To fuel my daydreaming, I turned to YouTube where I found many vloggers documenting their liveaboard journeys as they explore the seven seas. Most of them seem to be funding their travels through their YouTube and Patreon pages, where patrons pay per video.
I can see the logic. When you’re doing something as unusual as living aboard a sailboat, it makes sense to share the experience with others. And when you drop out of the 9-5 rat race, you need to get creative about income. The internet provides endless opportunity for both. And while I was quickly hooked on these videos, the impulse to cash in on one’s personal life gives me hives. Is it still possible to do something extraordinary without capitalizing off it on social media?
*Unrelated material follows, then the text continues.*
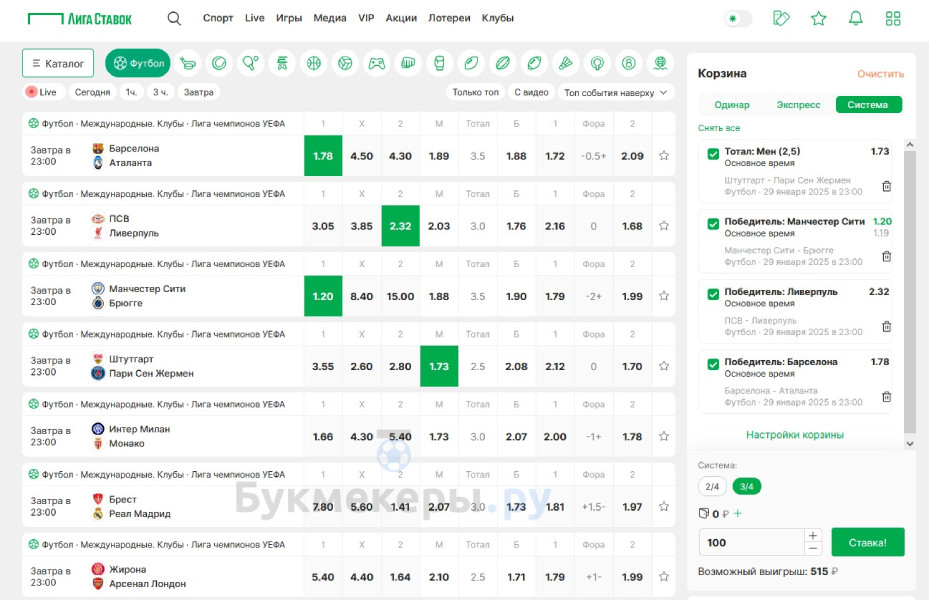
Task: Open the four-squares grid menu icon
Action: [x=893, y=18]

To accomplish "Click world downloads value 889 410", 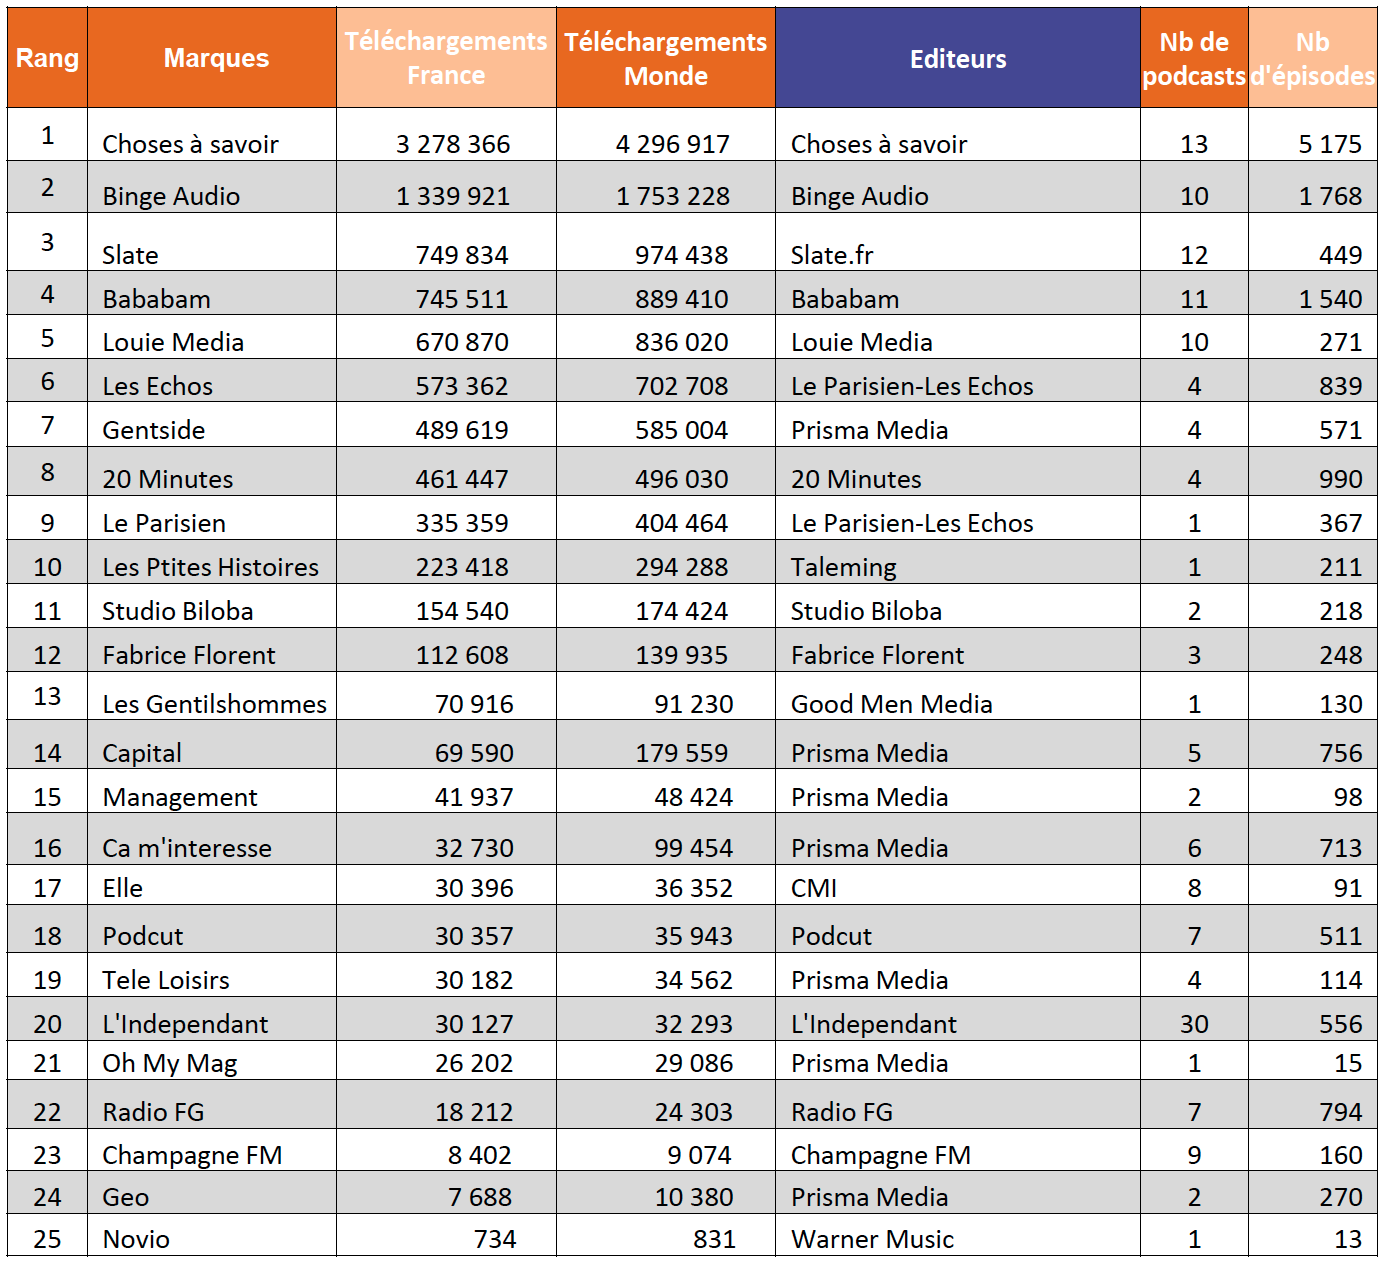I will click(x=681, y=299).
I’m always thinking about what’s happening when the cameras are off. Yes, it looks like these vloggers are always anchored in a deserted beachy atoll, but be sure that they aren’t getting Wi-Fi out there, meaning they probably have to go searching for it in less picturesque places. Watching a sequence of one woman doing yoga on a catamaran blew my mind; the sequence was shot from at least six different angles, and given that they’re only two people on board, this means that it must have taken several “takes” in order to get all the shots perfectly executed. Hey, if it pays the bills…
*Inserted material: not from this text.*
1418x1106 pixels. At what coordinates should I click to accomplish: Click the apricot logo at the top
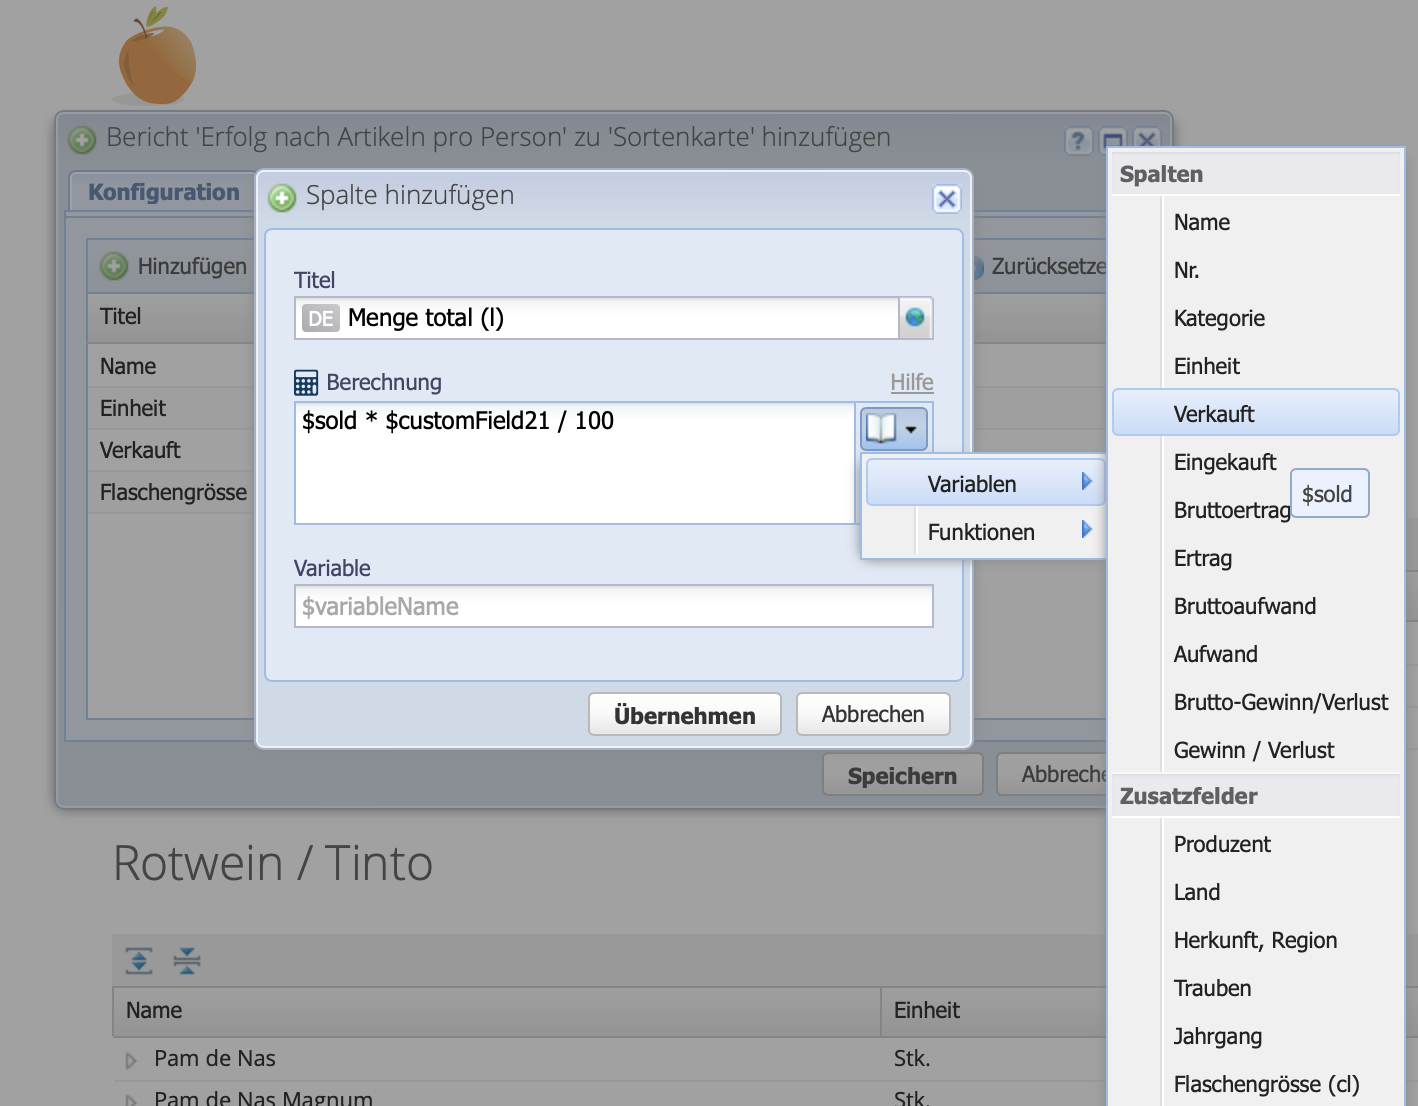tap(156, 56)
“I hope not all liveaboards are YouTubers,” I told Norbert. I shudder as I imagine a whole fleet of sailors with GoPros wielded at every occasion and drones buzzing overhead. That’s not the kind of liveaboard community that either of us are envisioning. When Norbert was a liveaboard, there was little way to communicate with the world beyond the tightknit sailing community. Thirty years later, we’re at the other extreme—communication overload!
Many of these liveaboard vlogging families have kids, and I wonder what it’s like to be a child star of your family’s own YouTube channel. We don’t know the effects that this obsession with performing will have on children in the long run, basically because they’re participating in an experiment (that they may be too young to understand or give consent). One video had as a title, “OUR BABY STOPPED BREATHING,” which made me cringe. Turning a scary medical situation into clickbait? That goes a bit too far for me.
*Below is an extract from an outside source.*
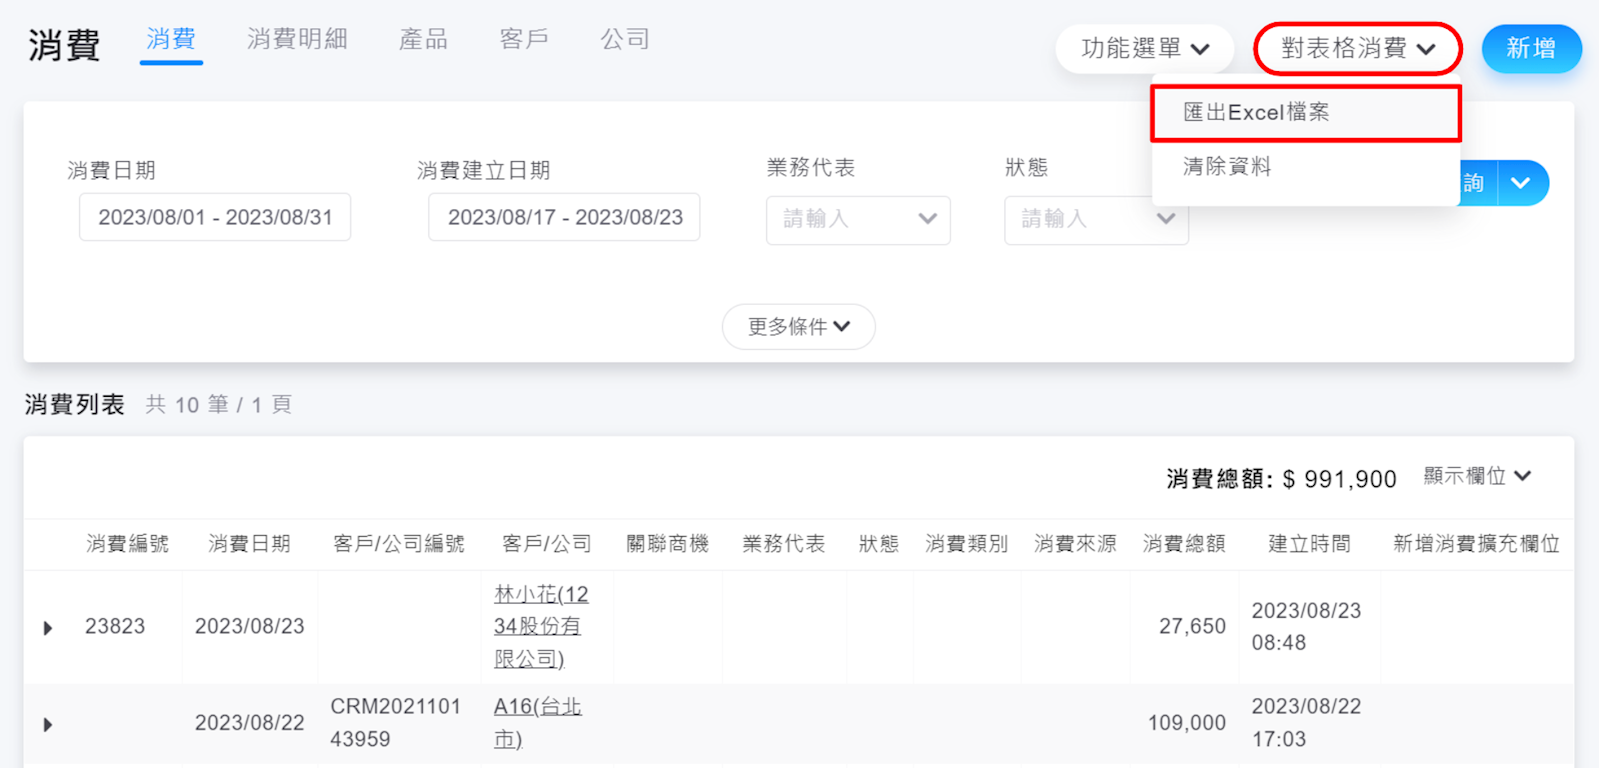Open the 狀態 dropdown

pos(1095,219)
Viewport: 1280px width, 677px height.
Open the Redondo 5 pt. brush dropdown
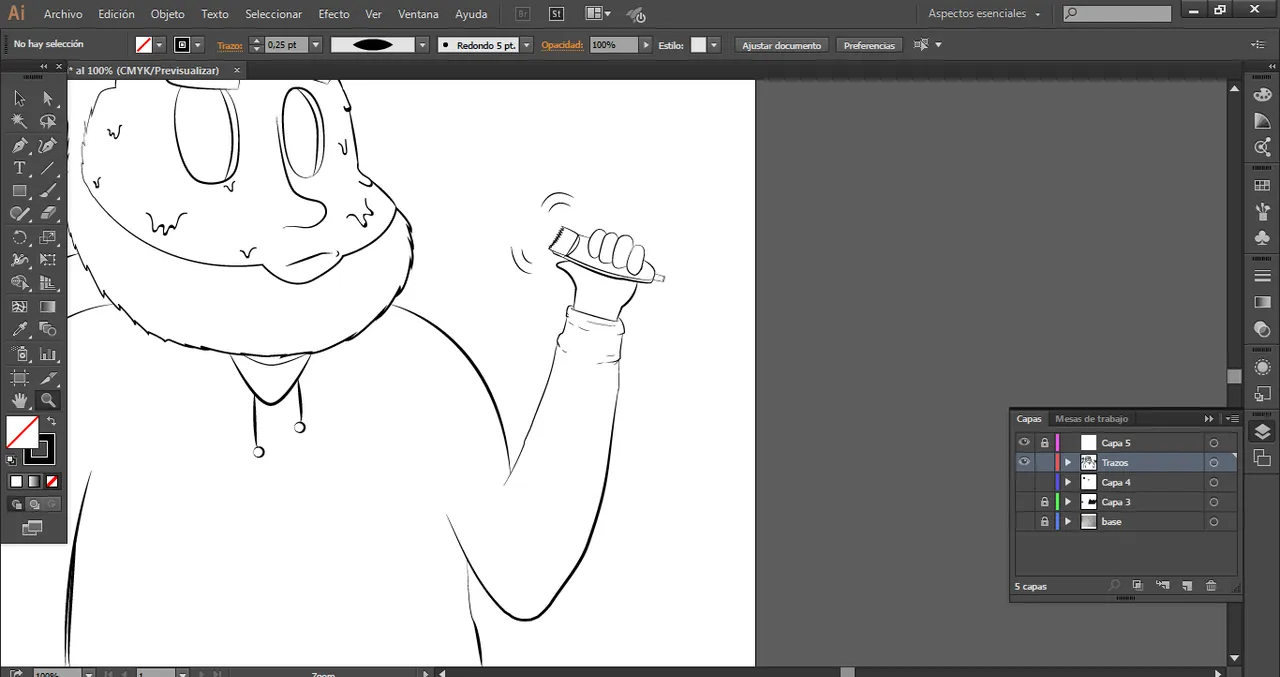[x=526, y=45]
I recognize that these videos are edited products that require a lot of time and effort to create; they’re not simply waving a GoPro around willy-nilly. And I’m sure there are plenty of things that vloggers keep private and don’t share with the world. But still, I made Norbert promise that we wouldn’t go that route if we end up living on a sailboat one day. “If we have to sell the content of our lives to make it work, then I’d rather not do it,” I said, and thankfully, he agreed.